Hasan menyampaikan, kewajiban Anggota Bursa untuk menyeleksi calon direksi tercantum dalam Pasal 8 Ayat (2) Peraturan OJK (POJK) Nomor 58 Tahun 2016 tentang Direksi dan Dewan Komisaris Bursa Efek. Ia mengingatkan, Anggota Bursa yang mengusung atau mengajukan paket calon direksi bertanggung jawab melakukan penelitian dan penelaahan atas kecakapan serta integritas calon yang didukung.

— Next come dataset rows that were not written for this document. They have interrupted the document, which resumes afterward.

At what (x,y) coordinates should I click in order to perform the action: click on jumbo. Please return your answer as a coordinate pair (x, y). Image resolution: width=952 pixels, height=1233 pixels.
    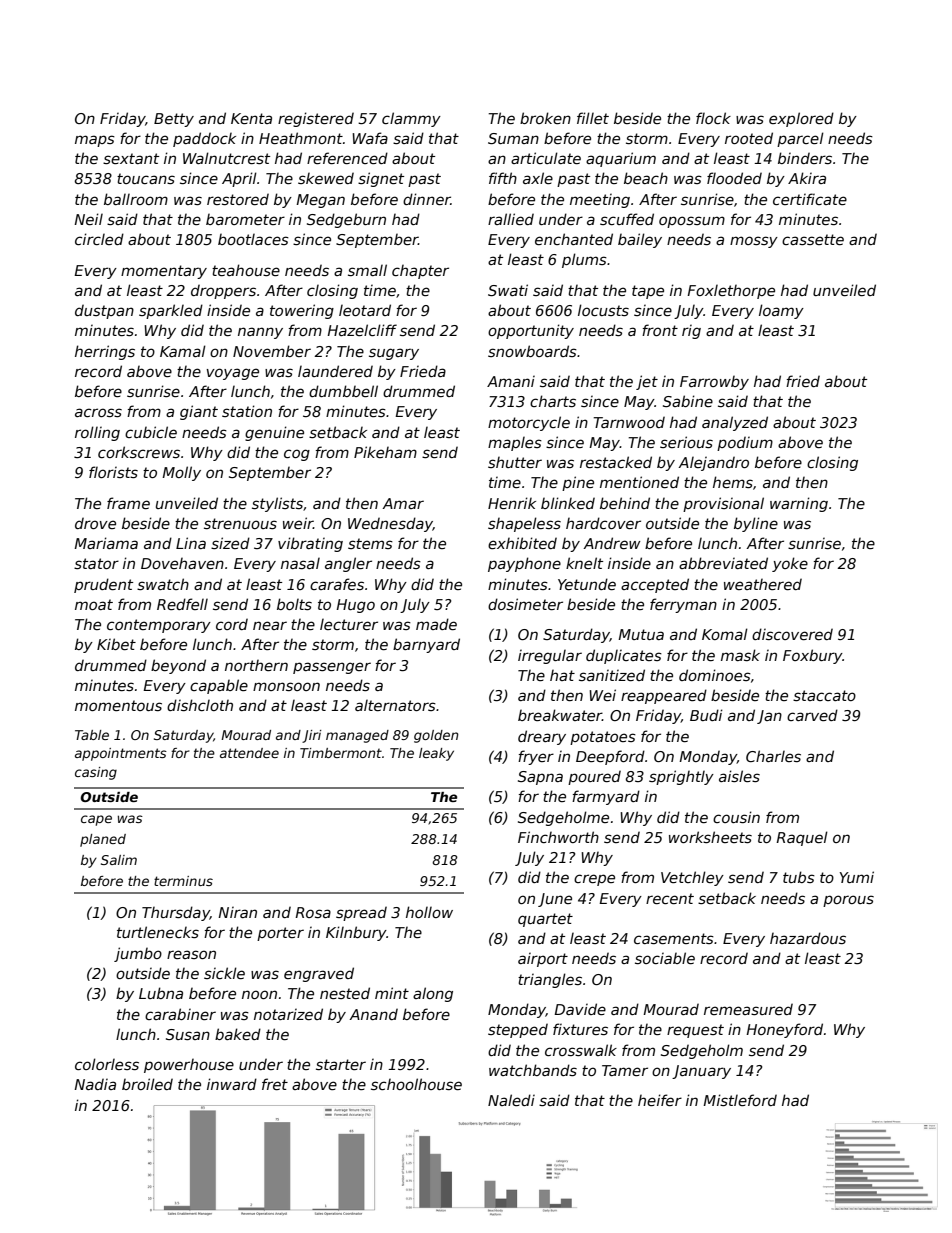
    Looking at the image, I should click on (138, 954).
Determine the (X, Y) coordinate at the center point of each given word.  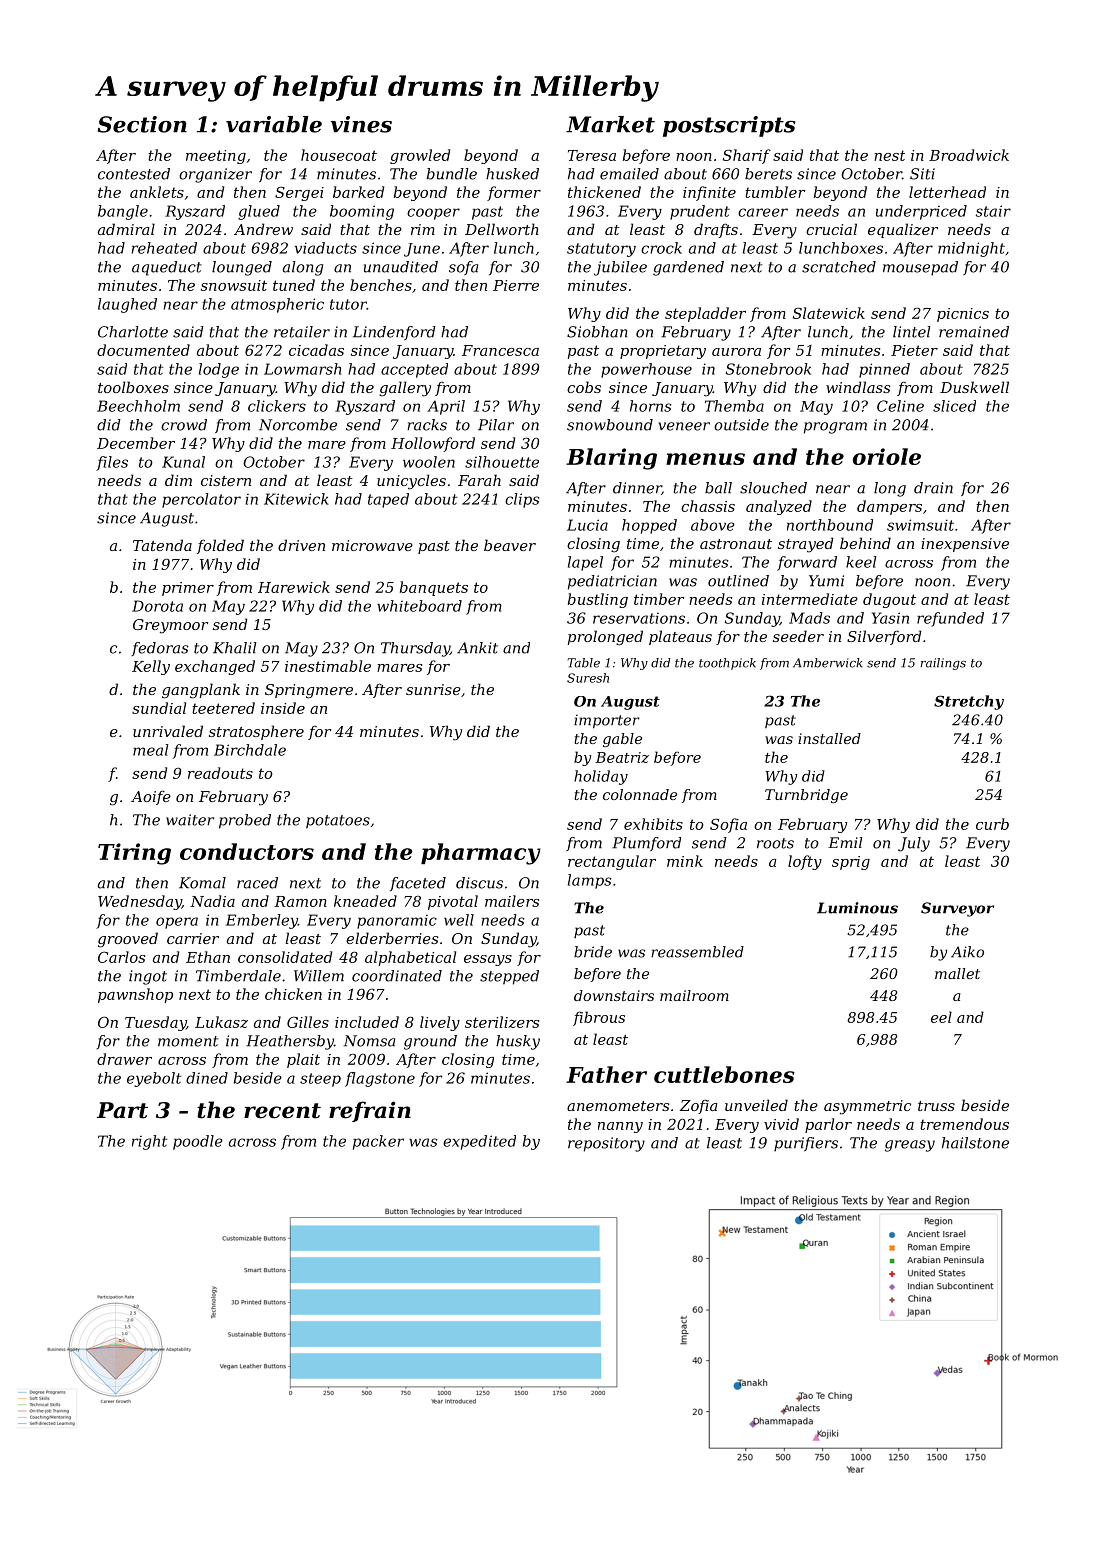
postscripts (729, 126)
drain (933, 488)
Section (142, 124)
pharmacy (481, 854)
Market (610, 124)
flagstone (380, 1079)
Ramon (300, 901)
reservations (639, 618)
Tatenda (162, 545)
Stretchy (969, 702)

Menurut Hasan, proses seleksi yang berkualitas diharapkan menghasilkan paket calon terbaik yang mampu mewakili harapan dan ekspektasi pemegang saham serta pemangku kepentingan pasar modal. Setelah paket calon disampaikan kepada OJK, otoritas akan melakukan penilaian kompetensi, kemampuan, dan integritas melalui uji kelayakan dan kepatutan (fit and proper test) yang dilakukan panitia seleksi OJK.
Sesuai ketentuan, paket calon yang lulus uji kelayakan dan kepatutan akan dimintakan persetujuan pengangkatan dalam Rapat Umum Pemegang Saham (RUPS).
Dalam POJK 58/2016, pencalonan dan pengajuan calon anggota direksi bursa efek dilakukan oleh kelompok Anggota Bursa yang paling sedikit terdiri dari 10 Anggota Bursa. Kelompok tersebut juga harus memenuhi syarat transaksi efek dengan porsi paling sedikit 10 persen dari total frekuensi dan nilai perdagangan efek di bursa selama 12 bulan terakhir. Selain itu, setiap Anggota Bursa hanya dapat tergabung dalam satu kelompok pencalonan.
Hasan menambahkan, OJK telah menerbitkan surat melalui bursa yang disampaikan kepada seluruh pemegang saham dan Anggota Bursa, yang menetapkan cut-off perhitungan eligibilitas berdasarkan data aktivitas selama satu tahun terakhir, yaitu April 2025 hingga Maret 2026.
Namun hingga saat ini, OJK belum menerima pengajuan paket calon direksi. Hasan menjelaskan, hal itu karena periode cut-off baru berakhir pada akhir Maret 2026 sehingga Anggota Bursa masih dalam tahap seleksi dan penelaahan. Adapun batas akhir penyampaian paket calon kepada OJK ditetapkan paling lambat 4 Mei 2026.